There are two common approaches that forensics tools use: 1) It could be scanning the file system and looking for all files (both present on the drive and deleted), which have an image extension on the filename (.jpg, .gif, etc). The advantage of this approach is speed. 2) It could be going through looking at the raw data on the hard drive, and search byte-by-byte for the magic headers at the start of every image file. For example all GIF files start with GIF87a or GIF89a. This approach takes much longer, but would find all files (possibly even ones deleted years ago, well before the current OS install), and works irrespective of which operating systems are installed.

Given the screenshot, I'm guessing it takes the first approach.

EDIT: There are open source tools for Linux which take the second approach... Probably the best is called Foremost.

[michaelcampbell]

I may have misread, but wasn't the "clever bit" the part that tried to detect if an image was pornographic? (As opposed to just being an image.)

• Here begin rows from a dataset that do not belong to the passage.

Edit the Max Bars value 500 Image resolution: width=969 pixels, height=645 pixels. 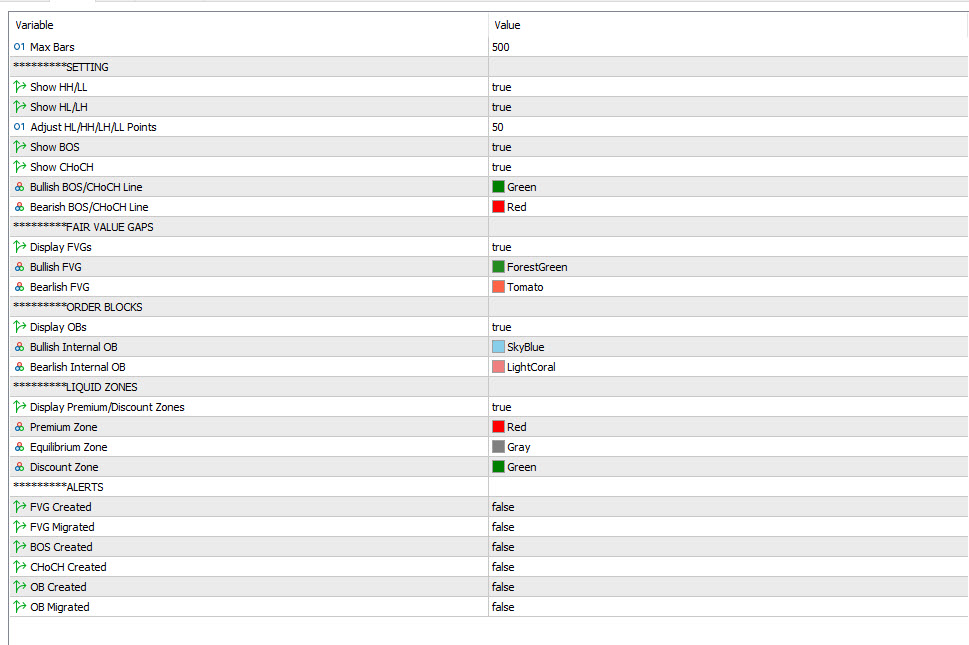[x=501, y=47]
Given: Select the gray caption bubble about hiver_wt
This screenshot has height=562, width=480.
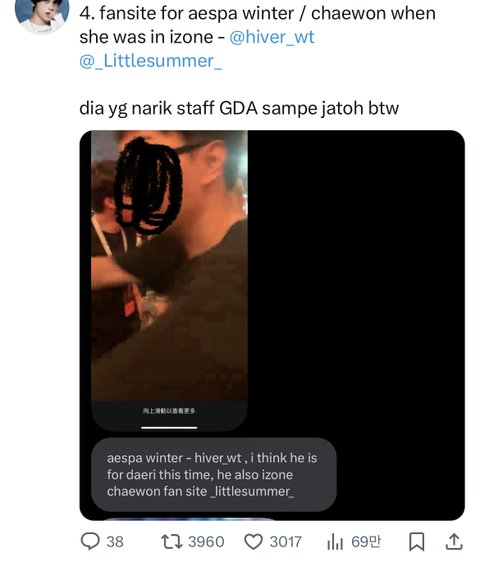Looking at the screenshot, I should coord(214,475).
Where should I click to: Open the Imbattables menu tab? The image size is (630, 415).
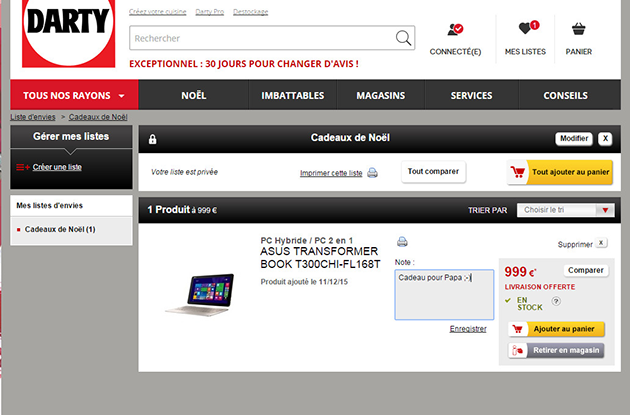[x=292, y=96]
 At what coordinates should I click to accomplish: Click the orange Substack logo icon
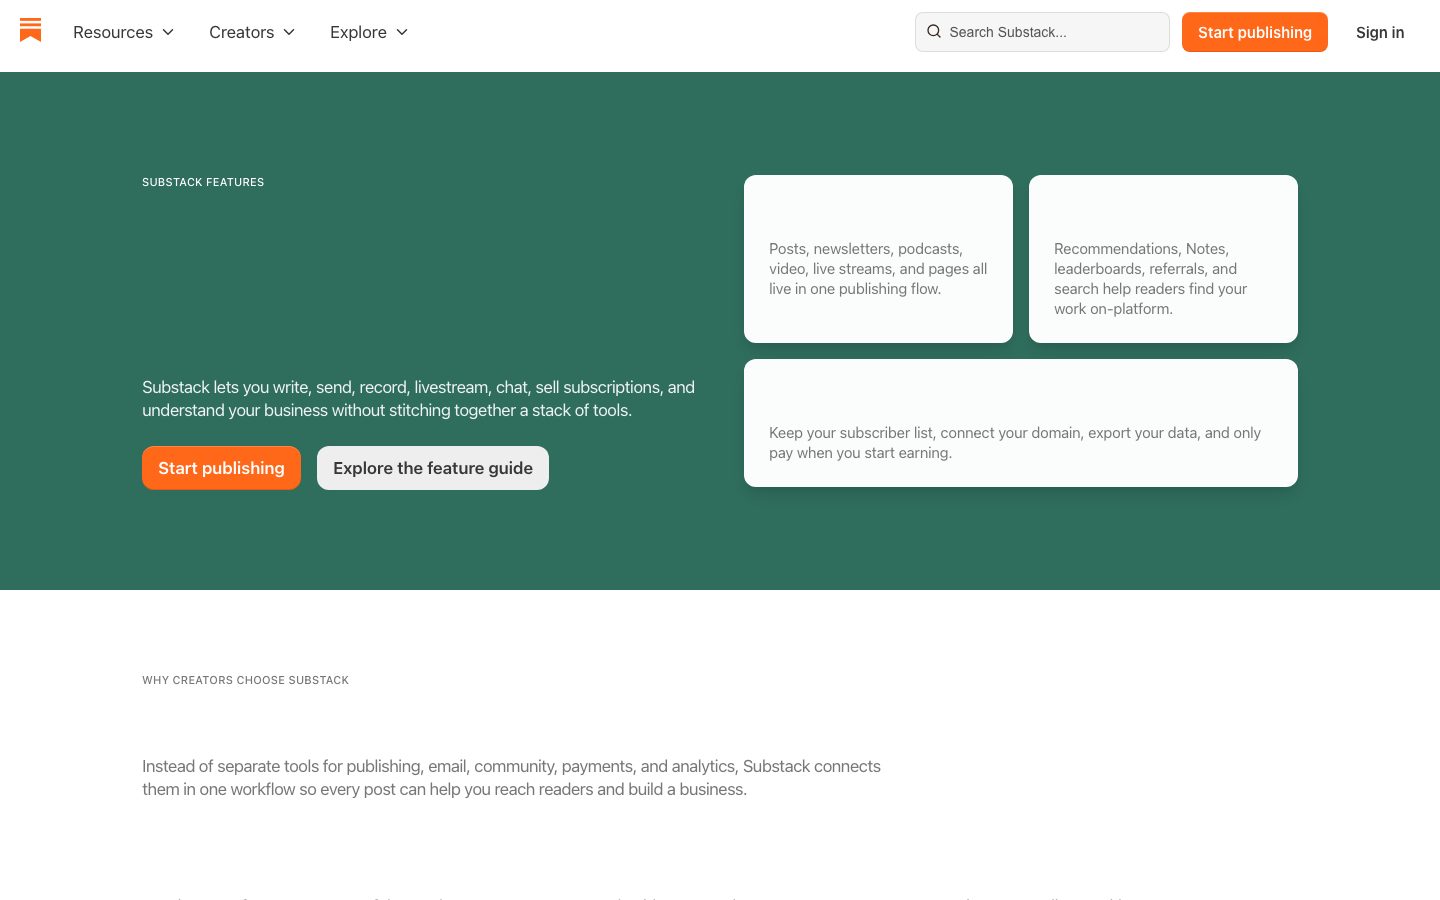point(31,30)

I suppose it could look for fleshtone colors or something; perhaps over a certain % of total, or if the fleshtoned pixels are "bunched up" in certain blobs of areas or something.

[pipeline_tux]

Yep, that's pretty much how they work. I can't find the details of it now, but the "smart" ones also do some colour transformations on the image so detection will work irrespective of what race the people in the porn are.